* WHAT THIS EXERCISE ASKS
1. Update the Myanmar work permit text, starting at "Confirm DICA registration" and ending at "7 years post-exit.", and write it out with "headroom" changed to "capacity".
2. Under the Myanmar work permit text, what flat PIT rate applies to foreign-national employees who are non-resident?

* TEXT PROVIDED
----------
Inside Special Economic Zones (SEZs) such as Thilawa, the SEZ Authority issues work permits and Stay Permits under a separate, often faster, workflow. Foreign-national employees are subject to Myanmar PIT (resident if 183+ days in the tax year, otherwise non-resident at a flat 25%) and to SSB on the same terms as Myanmar nationals.

Employer takeaway

Confirm DICA registration and quota headroom before making an offer. Sponsor the work permit, Stay Permit, and MRV as separate documents. Issue the ESDL appointment letter within 30 days, enrol the employee in SSB within 30 days, and obtain an IRD TIN. Diary every renewal — typically annual — and retain the immigration file for at least 7 years post-exit.

For HR teams sponsoring foreign hires
Track every permit before it expires. QHRM stores work permit, Stay Permit, and MRV expiry dates and pings HR 60 days before renewal — used by 350+ Myanmar employers.
----------
* SUPPLIED ENTRIES

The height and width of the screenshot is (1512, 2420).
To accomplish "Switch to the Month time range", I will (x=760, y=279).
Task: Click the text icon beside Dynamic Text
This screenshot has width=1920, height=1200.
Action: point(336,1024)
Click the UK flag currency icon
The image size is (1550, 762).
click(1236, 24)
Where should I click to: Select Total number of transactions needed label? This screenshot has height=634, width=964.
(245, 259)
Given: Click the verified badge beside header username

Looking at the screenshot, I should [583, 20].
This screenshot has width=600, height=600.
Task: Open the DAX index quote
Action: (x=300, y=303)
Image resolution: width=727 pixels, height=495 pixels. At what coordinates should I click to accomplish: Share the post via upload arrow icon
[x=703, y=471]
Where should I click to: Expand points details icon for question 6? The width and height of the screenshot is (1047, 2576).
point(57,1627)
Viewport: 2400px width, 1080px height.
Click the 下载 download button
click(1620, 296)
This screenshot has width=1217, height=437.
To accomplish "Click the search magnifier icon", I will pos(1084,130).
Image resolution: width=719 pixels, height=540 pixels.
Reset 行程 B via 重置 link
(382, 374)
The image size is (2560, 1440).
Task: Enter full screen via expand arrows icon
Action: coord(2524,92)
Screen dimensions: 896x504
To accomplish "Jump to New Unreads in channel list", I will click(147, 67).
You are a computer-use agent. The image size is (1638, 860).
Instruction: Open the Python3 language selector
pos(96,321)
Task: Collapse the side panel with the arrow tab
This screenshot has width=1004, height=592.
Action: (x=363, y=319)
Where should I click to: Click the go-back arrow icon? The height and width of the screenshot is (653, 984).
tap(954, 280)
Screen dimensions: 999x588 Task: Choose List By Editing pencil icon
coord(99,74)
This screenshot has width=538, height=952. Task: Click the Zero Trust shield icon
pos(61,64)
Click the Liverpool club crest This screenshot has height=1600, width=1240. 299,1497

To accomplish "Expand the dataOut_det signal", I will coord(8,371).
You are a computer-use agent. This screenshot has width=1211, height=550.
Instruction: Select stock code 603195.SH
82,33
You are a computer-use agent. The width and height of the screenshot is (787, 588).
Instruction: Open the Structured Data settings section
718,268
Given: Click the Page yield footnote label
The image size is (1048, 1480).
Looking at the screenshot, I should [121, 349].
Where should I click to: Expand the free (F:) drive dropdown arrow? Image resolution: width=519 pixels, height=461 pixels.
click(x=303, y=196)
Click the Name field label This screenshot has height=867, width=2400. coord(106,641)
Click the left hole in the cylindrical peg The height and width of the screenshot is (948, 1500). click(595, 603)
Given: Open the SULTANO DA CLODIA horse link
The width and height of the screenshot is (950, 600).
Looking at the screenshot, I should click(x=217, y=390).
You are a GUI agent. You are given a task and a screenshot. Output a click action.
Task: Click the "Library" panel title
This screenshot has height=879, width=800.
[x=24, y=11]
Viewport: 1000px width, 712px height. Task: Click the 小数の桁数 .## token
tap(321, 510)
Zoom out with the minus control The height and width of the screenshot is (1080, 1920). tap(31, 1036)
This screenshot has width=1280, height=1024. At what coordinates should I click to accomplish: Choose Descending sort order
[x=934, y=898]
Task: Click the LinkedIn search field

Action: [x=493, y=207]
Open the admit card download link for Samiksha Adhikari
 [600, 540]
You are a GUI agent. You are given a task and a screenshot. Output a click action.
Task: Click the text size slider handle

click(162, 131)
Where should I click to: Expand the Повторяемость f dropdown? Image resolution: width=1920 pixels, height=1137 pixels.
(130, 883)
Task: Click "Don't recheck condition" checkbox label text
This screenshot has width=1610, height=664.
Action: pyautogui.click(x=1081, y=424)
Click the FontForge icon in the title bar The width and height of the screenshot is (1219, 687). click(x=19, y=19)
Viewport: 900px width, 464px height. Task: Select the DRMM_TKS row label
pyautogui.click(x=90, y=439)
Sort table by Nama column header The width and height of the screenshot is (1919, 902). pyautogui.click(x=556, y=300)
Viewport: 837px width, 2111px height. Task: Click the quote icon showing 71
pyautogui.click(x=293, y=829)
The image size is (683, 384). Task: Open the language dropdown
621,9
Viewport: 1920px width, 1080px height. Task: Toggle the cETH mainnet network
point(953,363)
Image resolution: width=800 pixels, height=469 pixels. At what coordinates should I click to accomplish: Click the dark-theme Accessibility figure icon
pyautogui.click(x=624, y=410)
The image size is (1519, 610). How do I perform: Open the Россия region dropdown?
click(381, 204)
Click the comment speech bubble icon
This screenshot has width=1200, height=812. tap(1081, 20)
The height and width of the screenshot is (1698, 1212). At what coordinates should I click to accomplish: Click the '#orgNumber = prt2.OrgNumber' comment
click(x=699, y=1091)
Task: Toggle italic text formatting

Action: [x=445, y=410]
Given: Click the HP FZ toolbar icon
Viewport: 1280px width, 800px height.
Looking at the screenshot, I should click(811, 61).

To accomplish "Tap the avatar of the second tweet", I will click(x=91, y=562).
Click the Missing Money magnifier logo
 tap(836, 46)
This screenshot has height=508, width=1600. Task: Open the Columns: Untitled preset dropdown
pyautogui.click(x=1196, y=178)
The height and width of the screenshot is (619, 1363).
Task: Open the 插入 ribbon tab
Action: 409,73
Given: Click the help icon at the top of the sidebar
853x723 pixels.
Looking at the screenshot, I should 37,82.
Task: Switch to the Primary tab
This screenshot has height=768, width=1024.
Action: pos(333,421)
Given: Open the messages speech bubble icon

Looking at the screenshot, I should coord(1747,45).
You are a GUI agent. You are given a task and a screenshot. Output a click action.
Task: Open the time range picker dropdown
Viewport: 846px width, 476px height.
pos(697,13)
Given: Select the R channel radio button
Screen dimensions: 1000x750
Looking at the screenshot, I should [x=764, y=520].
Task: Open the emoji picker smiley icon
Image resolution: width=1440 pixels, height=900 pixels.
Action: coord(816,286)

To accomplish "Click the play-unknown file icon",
----------
* ANSWERS PER TASK
1.
Confirm DICA registration and quota capacity before making an offer. Sponsor the work permit, Stay Permit, and MRV as separate documents. Issue the ESDL appointment letter within 30 days, enrol the employee in SSB within 30 days, and obtain an IRD TIN. Diary every renewal — typically annual — and retain the immigration file for at least 7 years post-exit.

2. 25%